> [Exercice proposé 1] Restituez à l'identique les lignes des enregistrements, de celle qui contient « Screen dimensions: 1920x1033 » jusqu'à celle qui contient « (x=548, y=217) » incluses, sans les images.
> [Exercice proposé 2] Veuillez poursuivre le texte sur la procédure de rappel de salaire après sa dernière phrase.

> [Extrait du document]

+++++

À l’audience, la cour a invité les salariés à établir un décompte déterminant la part de rappel de salaire se rapportant à la requalification de chacun des contrats de travail à durée déterminée en temps plein pour le 23 octobre 2022, les parties intimées étant autorisées à y répondre pour le 14 novembre suivant.
Mme [S] a communiqué le 28 octobre 2022 un décompte portant sur l’année 2018.
Suivant note en date du 14 novembre 2022, la Selarl [G], ès qualités, a critiqué le décompte communiqué par la salariée et produit un décompte sur toute la période, de mars 2016 à la rupture contractuelle.
Pour un plus ample exposé des faits et de la procédure, ainsi que des moyens et prétentions des parties, il convient de se référer aux écritures susvisées.

+++++

> [Données fournies]
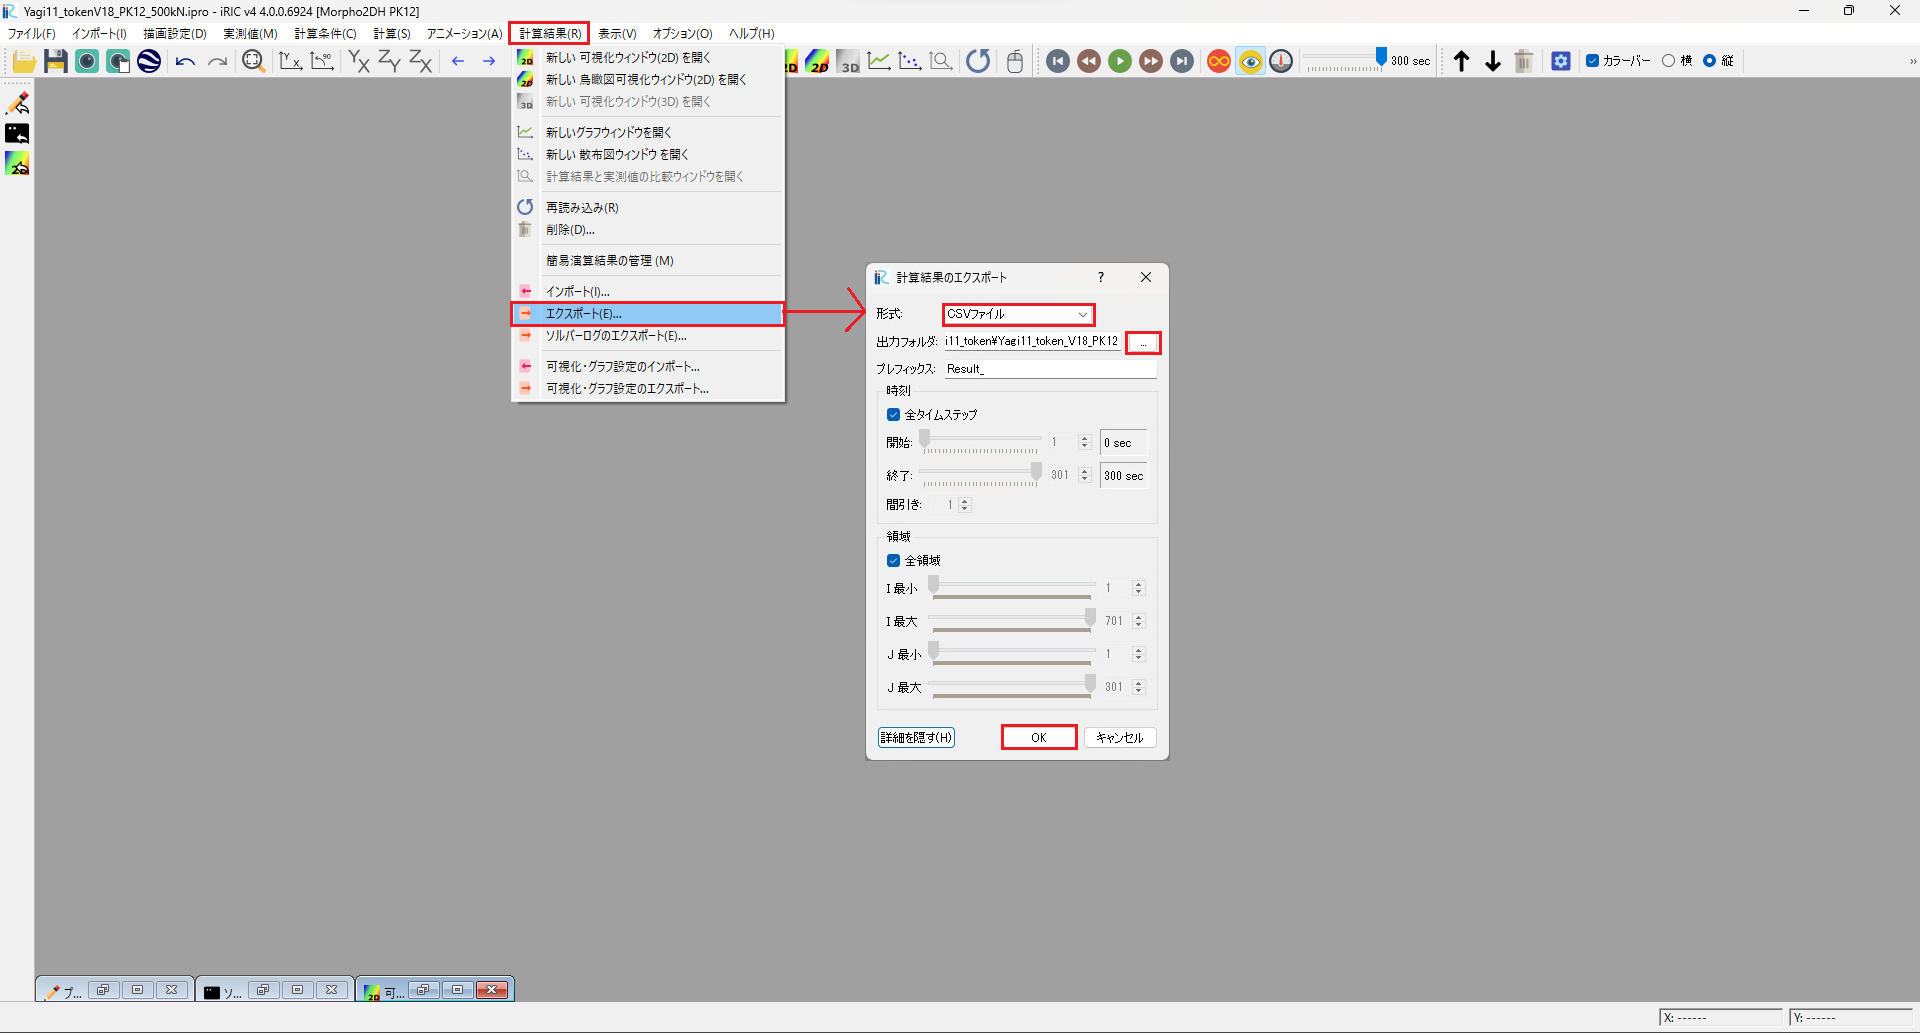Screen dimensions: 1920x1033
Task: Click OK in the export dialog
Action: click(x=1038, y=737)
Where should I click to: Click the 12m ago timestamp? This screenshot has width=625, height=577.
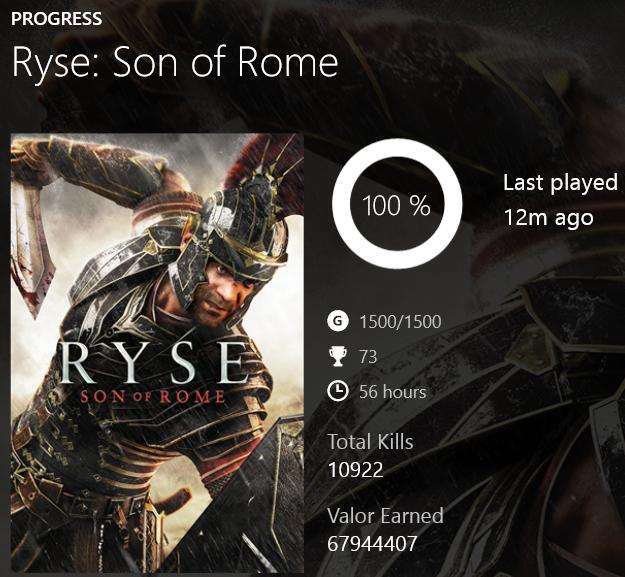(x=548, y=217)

+++++

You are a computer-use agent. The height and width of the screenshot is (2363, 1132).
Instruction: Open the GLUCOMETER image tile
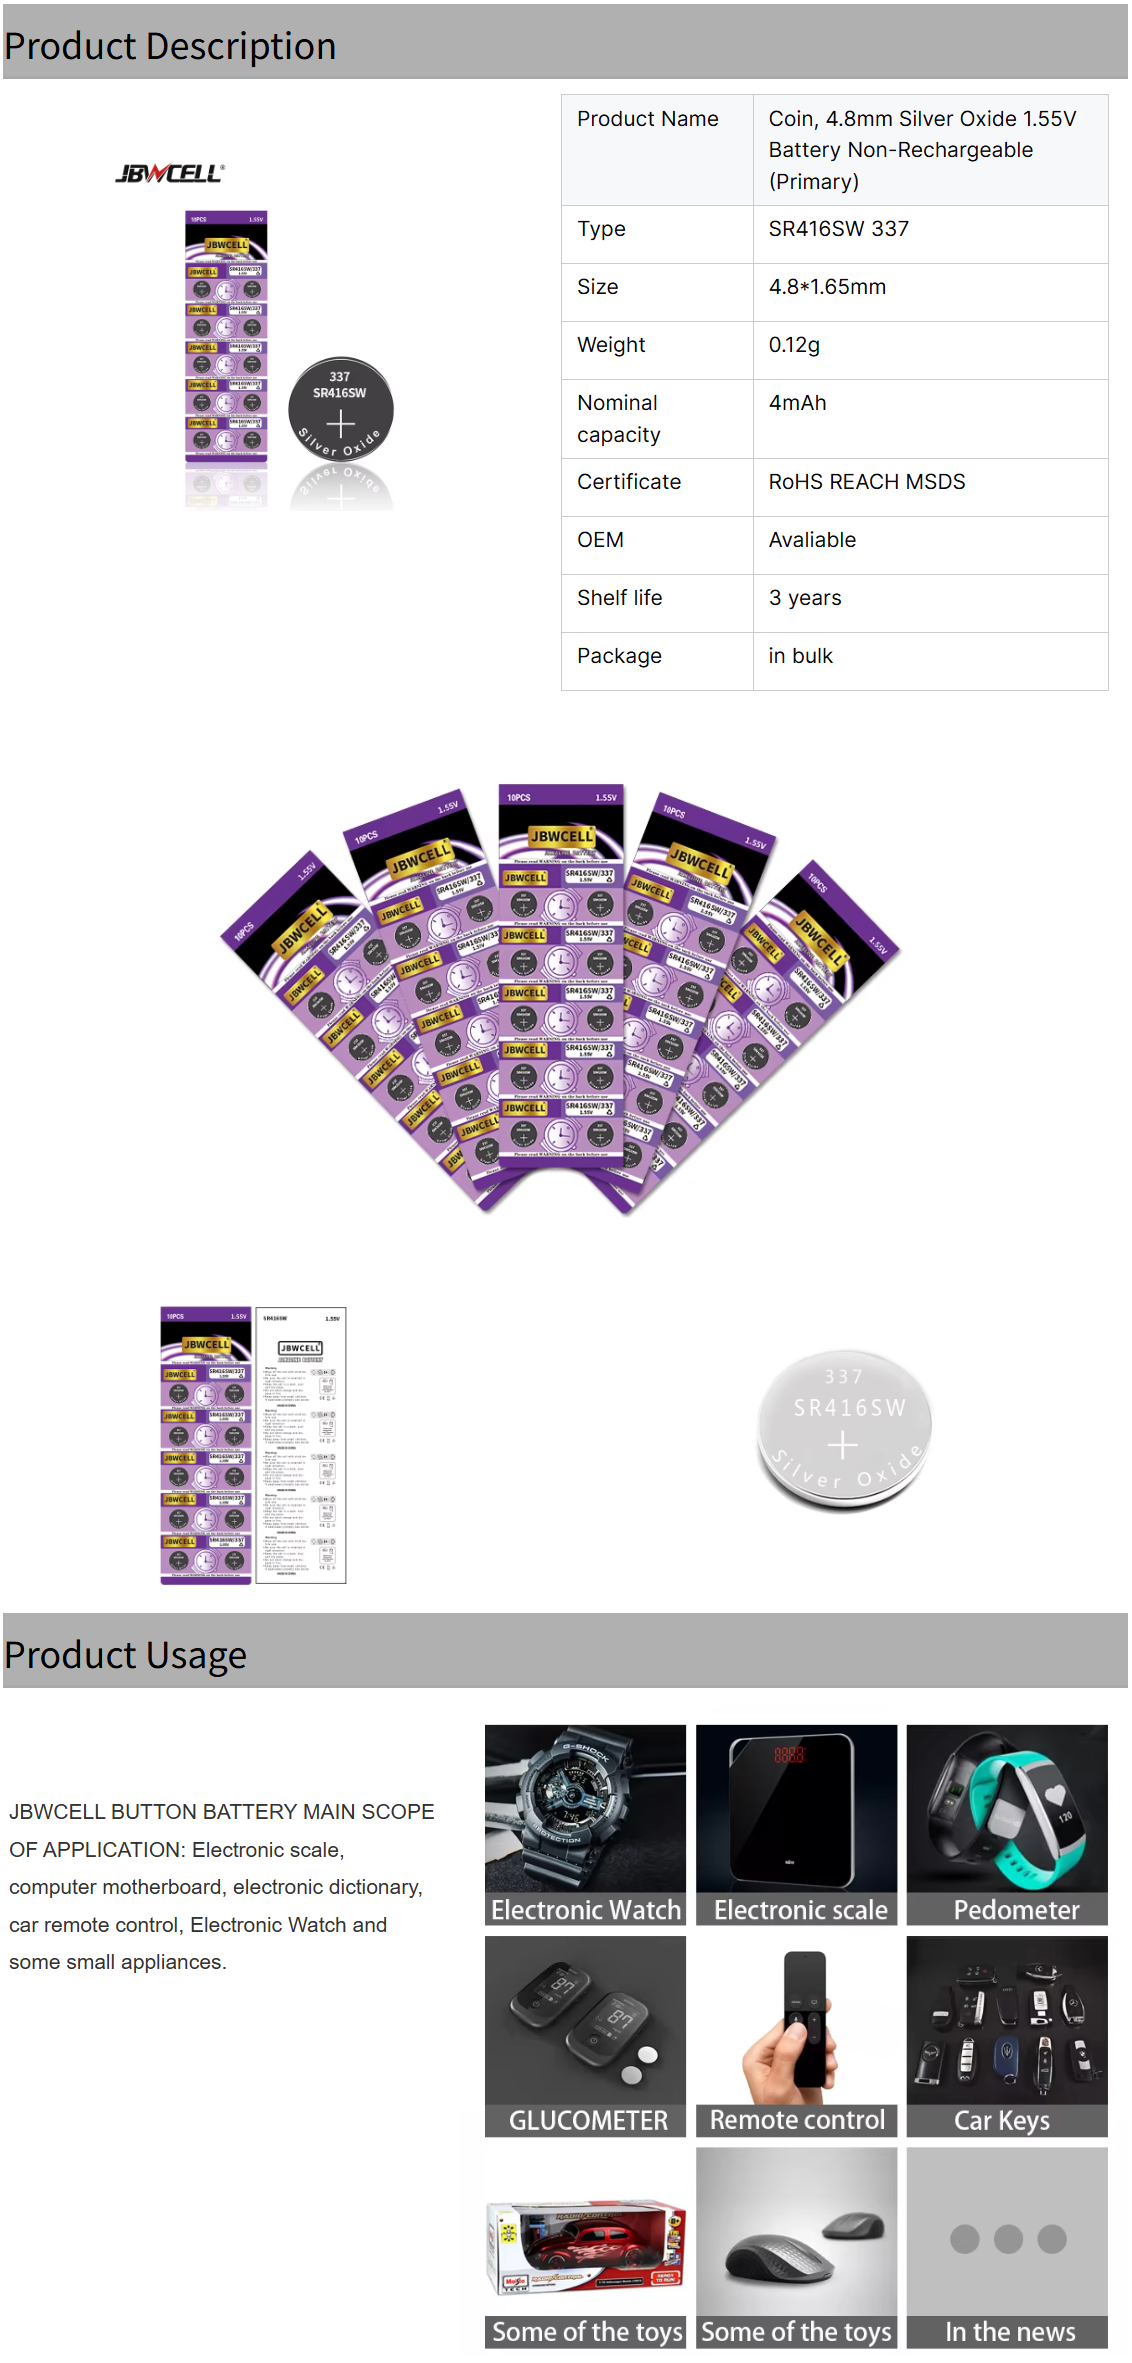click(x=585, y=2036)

+++++

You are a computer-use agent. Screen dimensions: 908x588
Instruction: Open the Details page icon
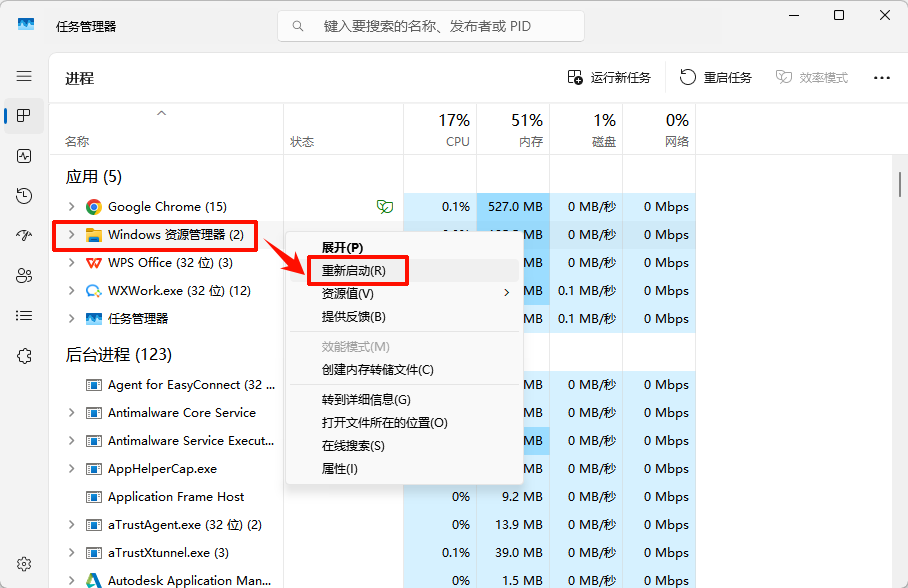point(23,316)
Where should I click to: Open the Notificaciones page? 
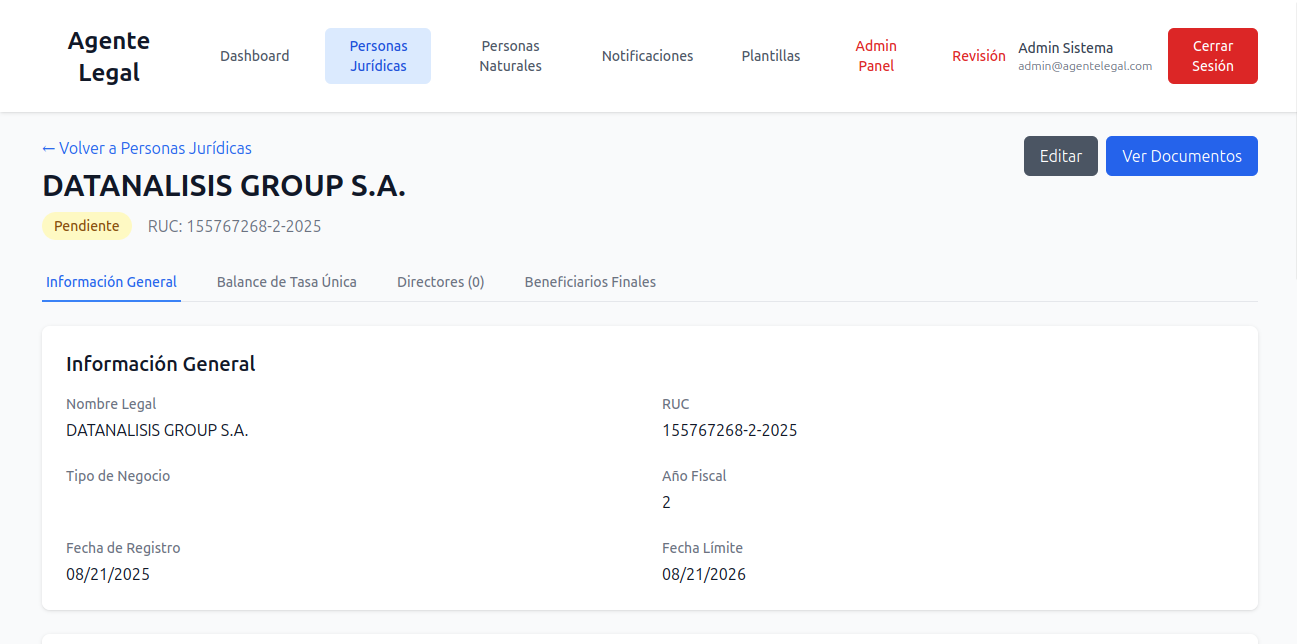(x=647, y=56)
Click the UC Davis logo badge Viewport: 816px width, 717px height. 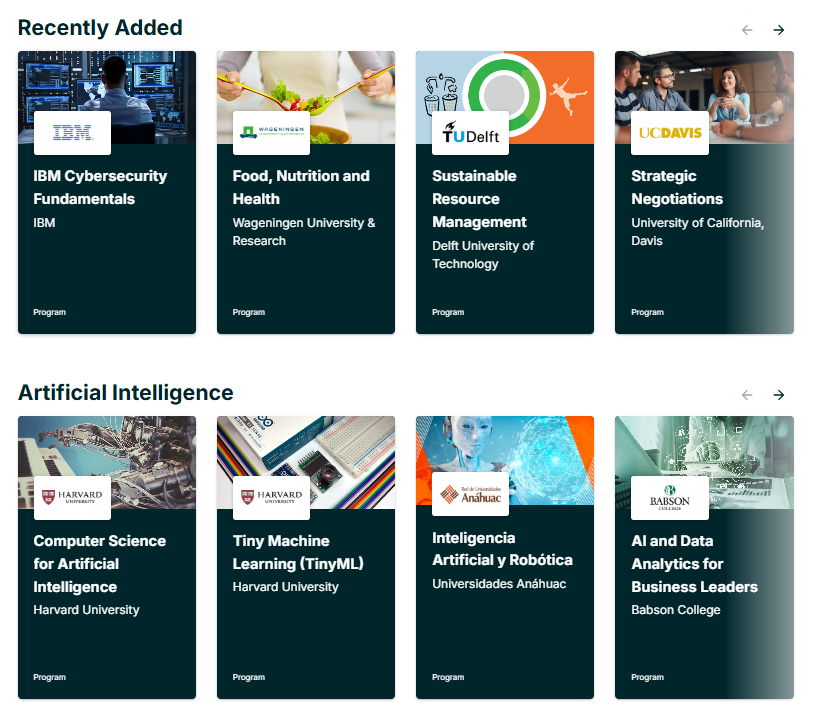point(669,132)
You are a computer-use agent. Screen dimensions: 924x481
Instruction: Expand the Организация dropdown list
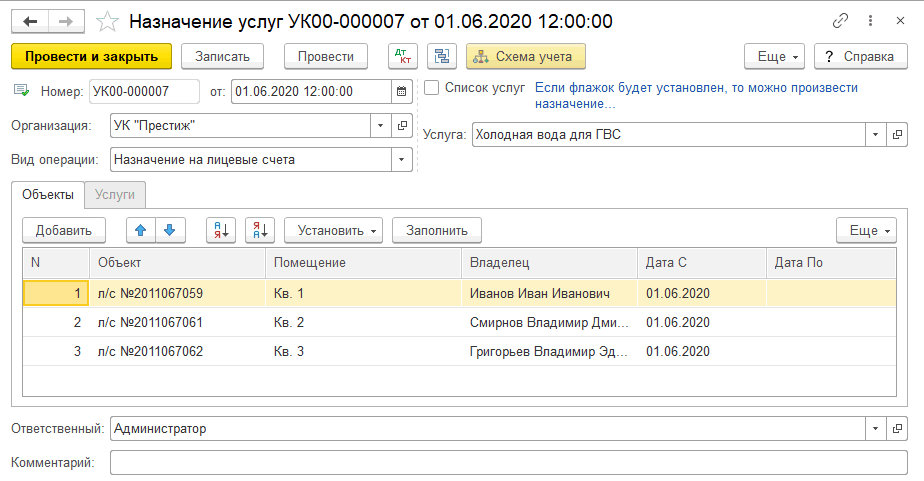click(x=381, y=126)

+++++

> [Réponse rédigée 1]
Screen dimensions: 1920x1033
Task: Click OK in the export dialog
Action: click(x=1038, y=737)
Where should I click to: Click the 12m ago timestamp? This screenshot has width=625, height=577.
(x=548, y=217)

> [Réponse rédigée 2]
MOTIFS
I – Sur la demande de requalification en contrat à durée indéterminée
Si la salariée fait valoir qu’elle a, en réalité, occupé le même poste d’enquêteur au sein des mêmes locaux à l’aide du même matériel et sous la même direction depuis son embauche au mois de novembre 2008 par la société Semaai, devenue Hexacall, enregistrée au RCS sous le numéro 482 047 420, cite dans ses conclusions quelques uns des contrats conclus antérieurement au mois de mars 2016 et communique la lettre de recommandation aux termes de laquelle Mme [H], ‘directrice terrain’ de la société AMKG, fait référence à une embauche au sein de l’entreprise remontant à 2008, Mme [S] qui n’a pas agi contre la société Hexacall, ne précise pas sur quel fondement juridique la société AMKG serait tenue de répondre de contrats à durée déterminée conclus auprès d’une société tierce.
Le jugement sera confirmé en ce que les demandes visant les contrats antérieurs au 1er mars 2016 ont été rejetées.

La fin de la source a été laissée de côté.